CONSIGNE =>
Pouvez-vous recopier à l'identique le passage sur Coco Chanel entre « Gabrielle Bonheur Chasnel » et « côtés des moniales. », bornes incluses ?

TEXTE À EXAMINER =>
Ainsi, cette célèbre coutière fut-elle une victime innocente de l'occupation
allemande, ou bien était-elle plus impliquée dans le processus de
collaboration ?
Gabrielle Bonheur Chasnel naquit
à Saumur en août 1883, au sein d'une famille de marchands forains cévenols.
Son père, Henri-Albert Chanel, devenu veuf en 1895, après que son
épouse lui ait donné six enfants, décida alors de placer ses trois filles
dans l'orphelinat de l'abbaye d'Aubazine, en Corrèze. Ses deux fils, quant à
eux, furent confiés à l'assistance publique (à noter que le sixième enfant
du couple, Augustin, était décédé en bas âge).
Pendant son séjour à l'orphelinat,
Gabrielle apprit la couture, menant une vie austère aux côtés des moniales.
En 1903, comme la jeune femme ne souhaitait pas rentrer dans les ordres,
elle fut placée en tant que couseuse au sein de la Maison Grampayre,
à Moulins, un atelier de couture spécialisé dans les trousseaux et les
layettes.
Dans les années qui suivent, Gabrielle
se mit à rêver de faire carrière dans le music-hall. En 1906, elle commença
à se produire en spectacle devant des officiers de cavalerie, qui la
surnommèrent
« Coco », car elle avait l'habitude de chanter
Ko Ko Ri Ko
et
Qui qu'a vu Coco dans le Trocadéro ?
Devenant très courtisée, la jeune femme s'immisça ainsi dans la
haute société, commençant à confectionner des chapeaux. Puis, grâce au
soutien financier de ses courtisans, elle ouvrit une première boutique à
Paris en 1910, baptisée
« Chanel Modes. » Fort de son succès, Coco ouvrit une
seconde boutique à Deauville, en 1913 (« Gabrielle
Chanel »),
puis une troisième à Biarritz, en 1915 (sa première vraie maison de
couture).

ENTRÉES AFFICHÉES =>

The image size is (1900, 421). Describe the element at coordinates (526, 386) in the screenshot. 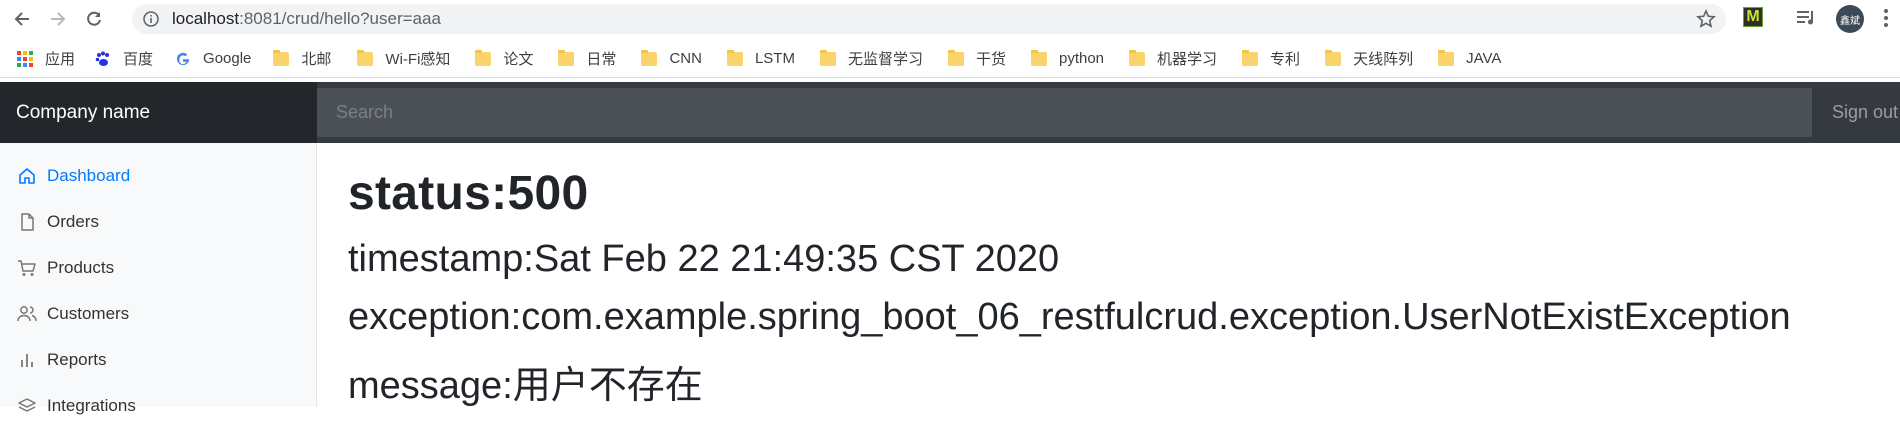

I see `error-message: message:用户不存在` at that location.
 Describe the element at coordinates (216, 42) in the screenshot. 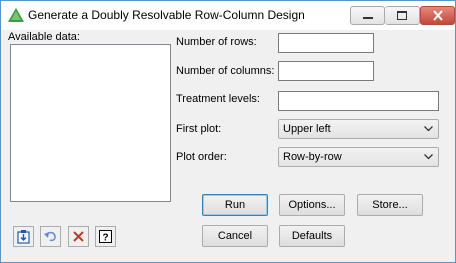

I see `number-of-rows-label: Number of rows:` at that location.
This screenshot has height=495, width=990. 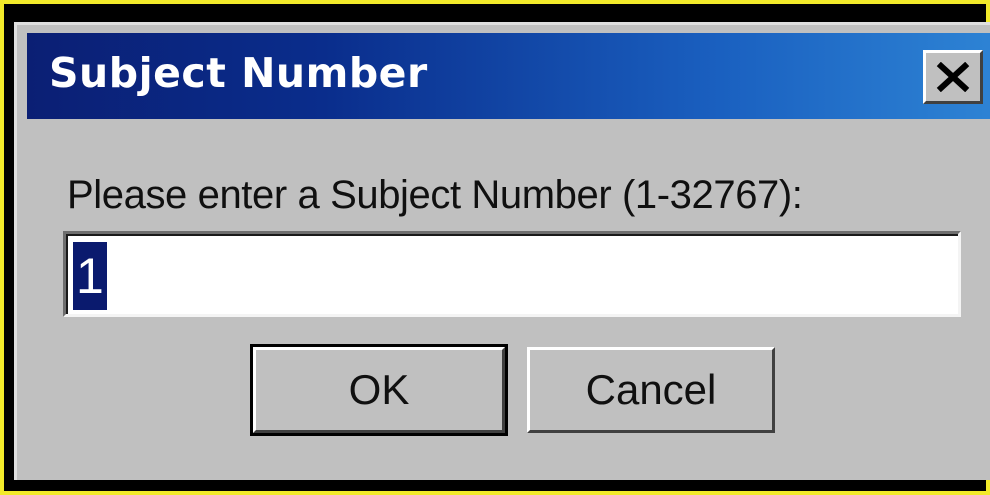 What do you see at coordinates (651, 390) in the screenshot?
I see `cancel-button: Cancel` at bounding box center [651, 390].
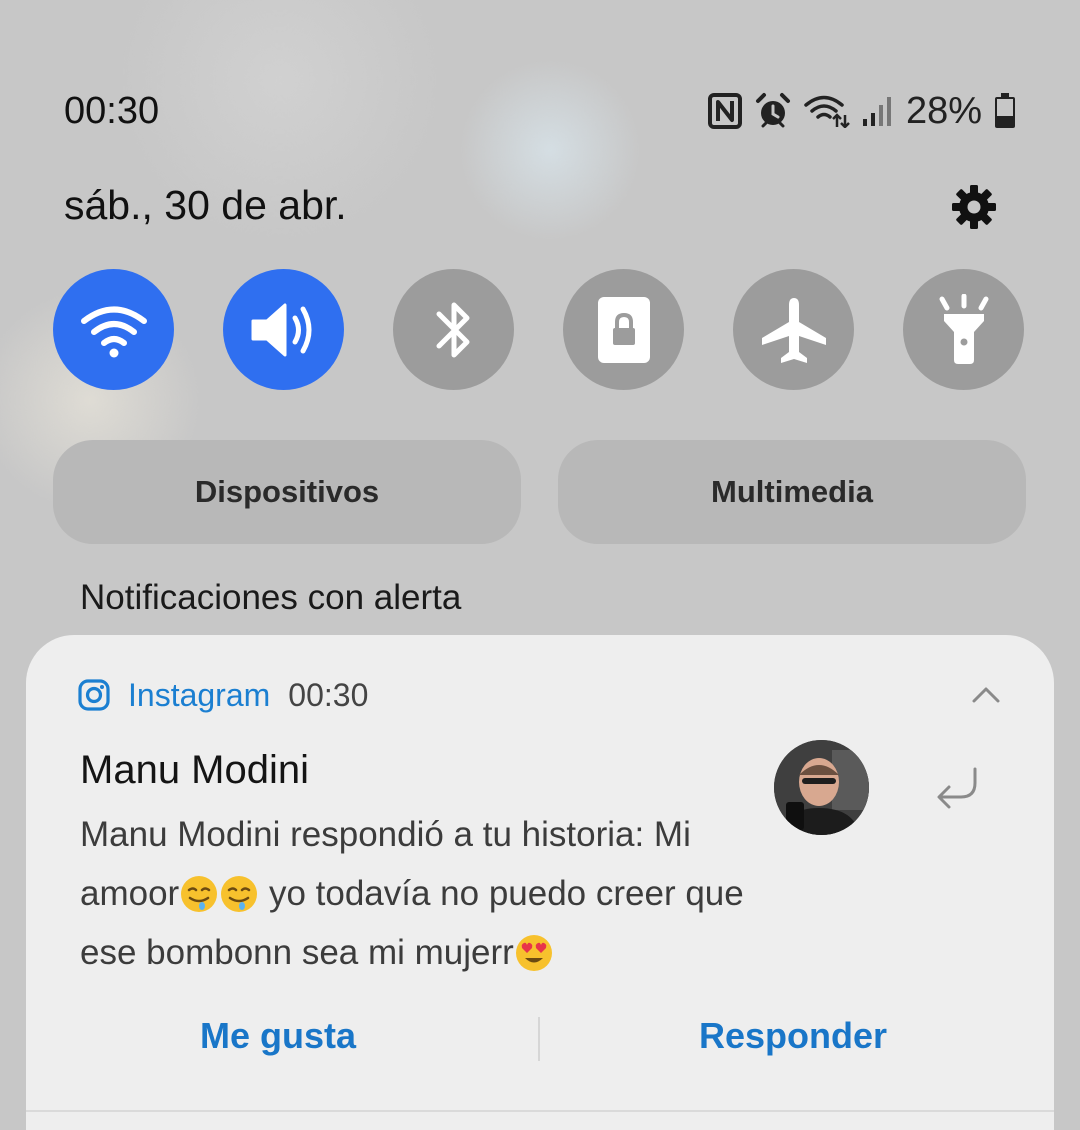 This screenshot has width=1080, height=1130. I want to click on battery-icon, so click(1005, 111).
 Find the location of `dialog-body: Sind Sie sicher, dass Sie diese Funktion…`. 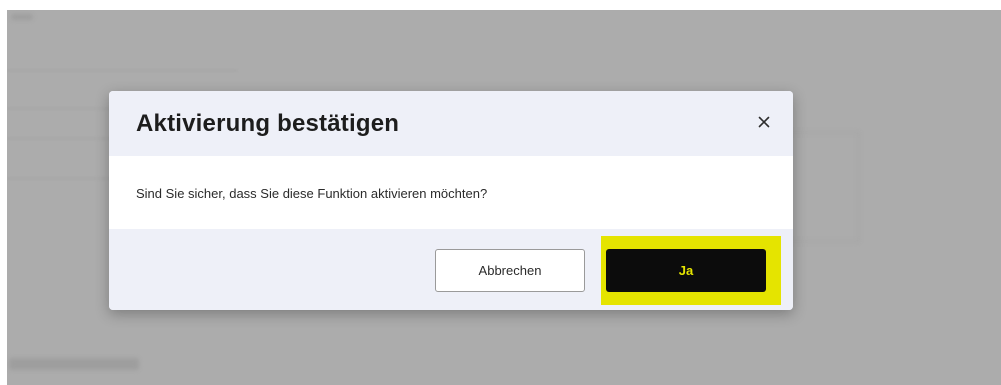

dialog-body: Sind Sie sicher, dass Sie diese Funktion… is located at coordinates (451, 192).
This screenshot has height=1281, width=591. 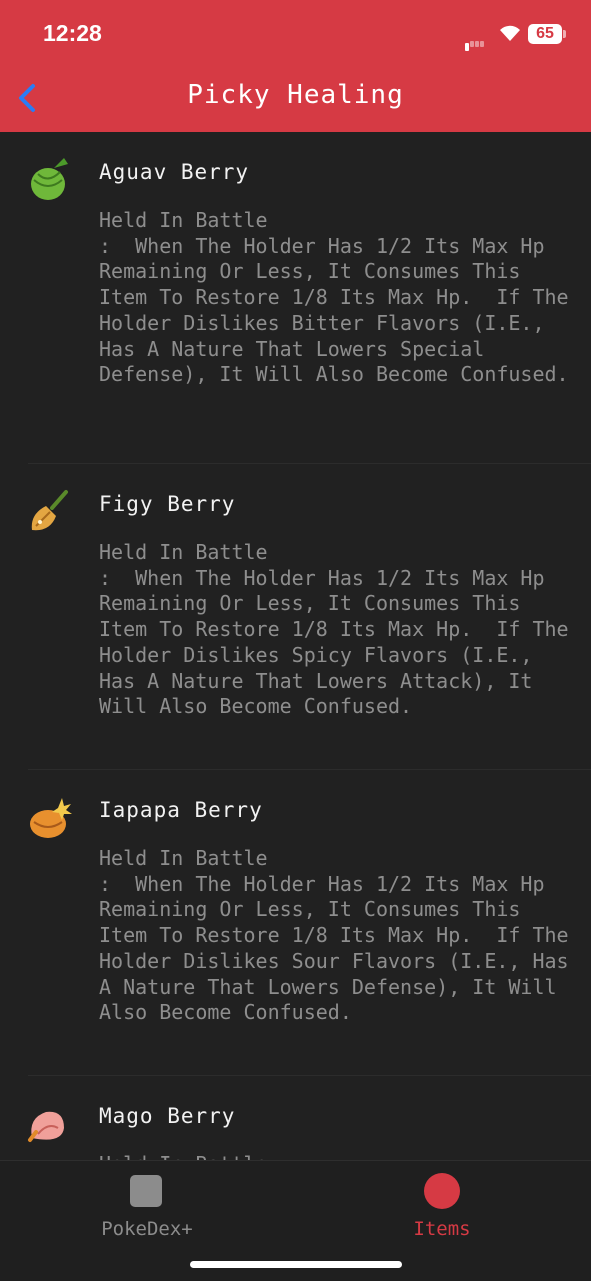 I want to click on home-indicator, so click(x=296, y=1264).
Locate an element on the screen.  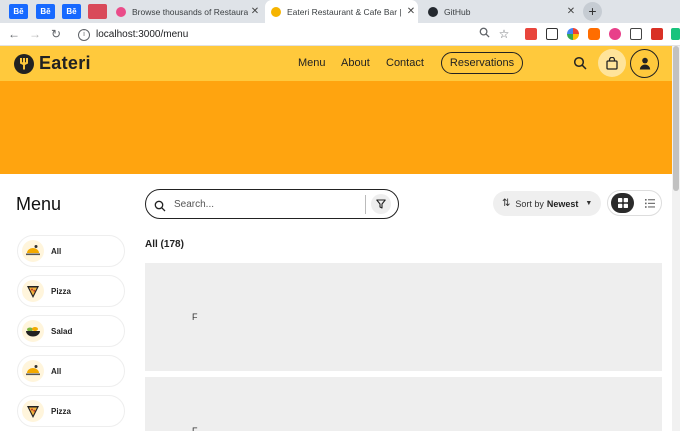
results-count: All (178) is located at coordinates (164, 244).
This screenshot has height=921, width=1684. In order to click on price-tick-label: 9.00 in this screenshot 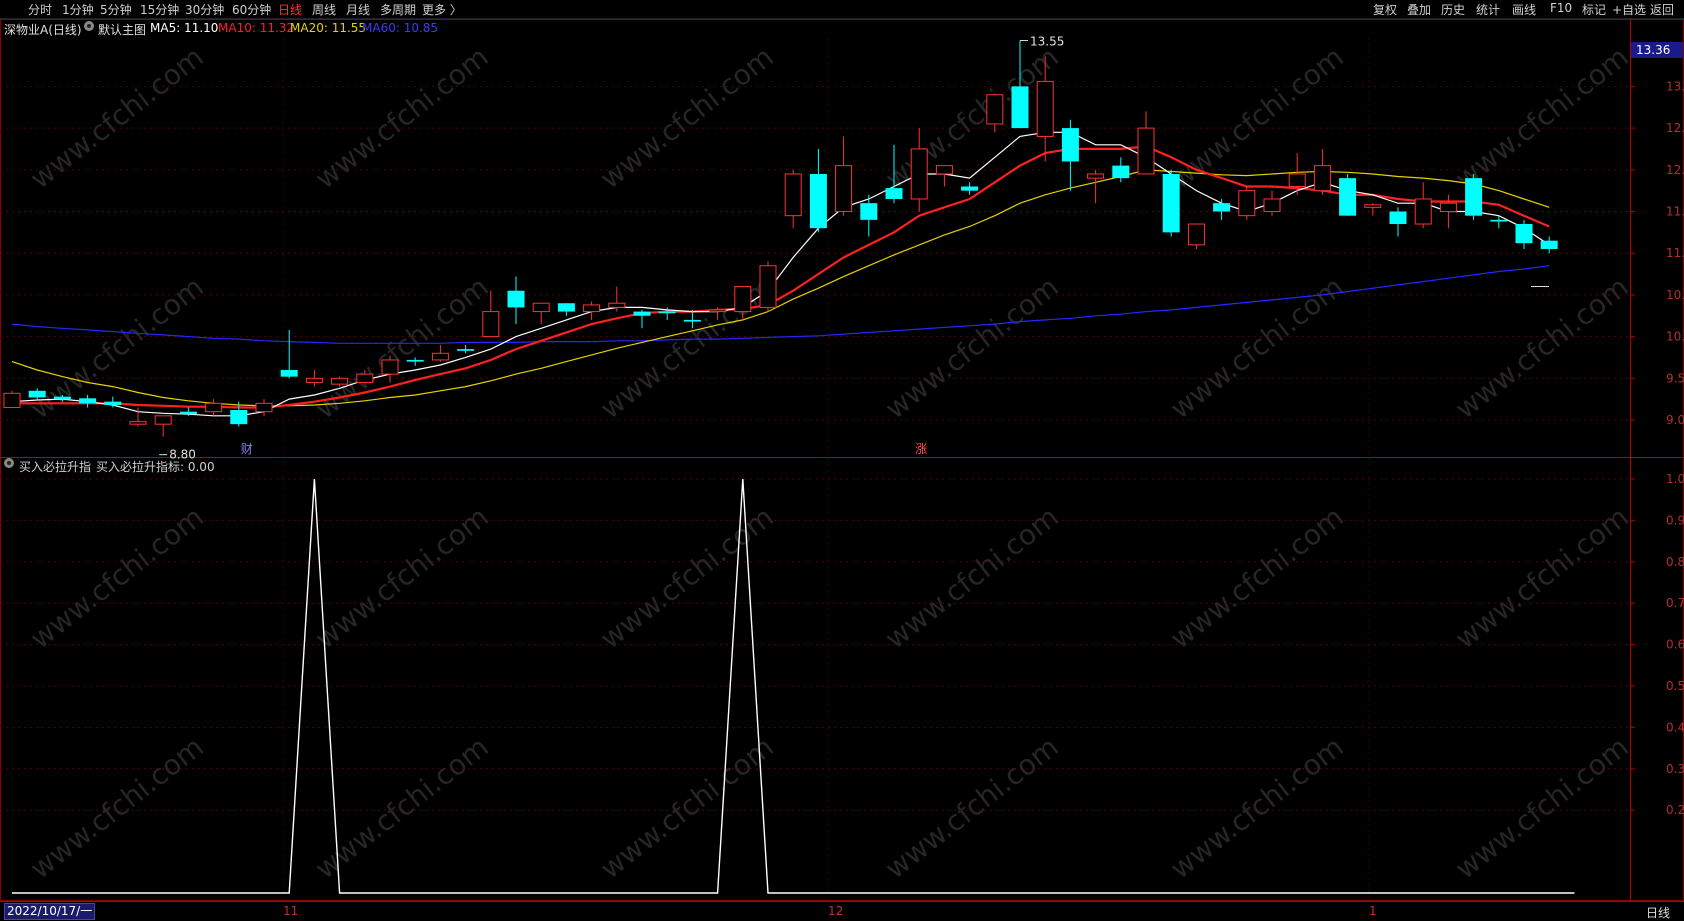, I will do `click(1675, 420)`.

EXERCICE CORRIGÉ =>
Gabrielle Bonheur Chasnel naquit
à Saumur en août 1883, au sein d'une famille de marchands forains cévenols.
Son père, Henri-Albert Chanel, devenu veuf en 1895, après que son
épouse lui ait donné six enfants, décida alors de placer ses trois filles
dans l'orphelinat de l'abbaye d'Aubazine, en Corrèze. Ses deux fils, quant à
eux, furent confiés à l'assistance publique (à noter que le sixième enfant
du couple, Augustin, était décédé en bas âge).
Pendant son séjour à l'orphelinat,
Gabrielle apprit la couture, menant une vie austère aux côtés des moniales.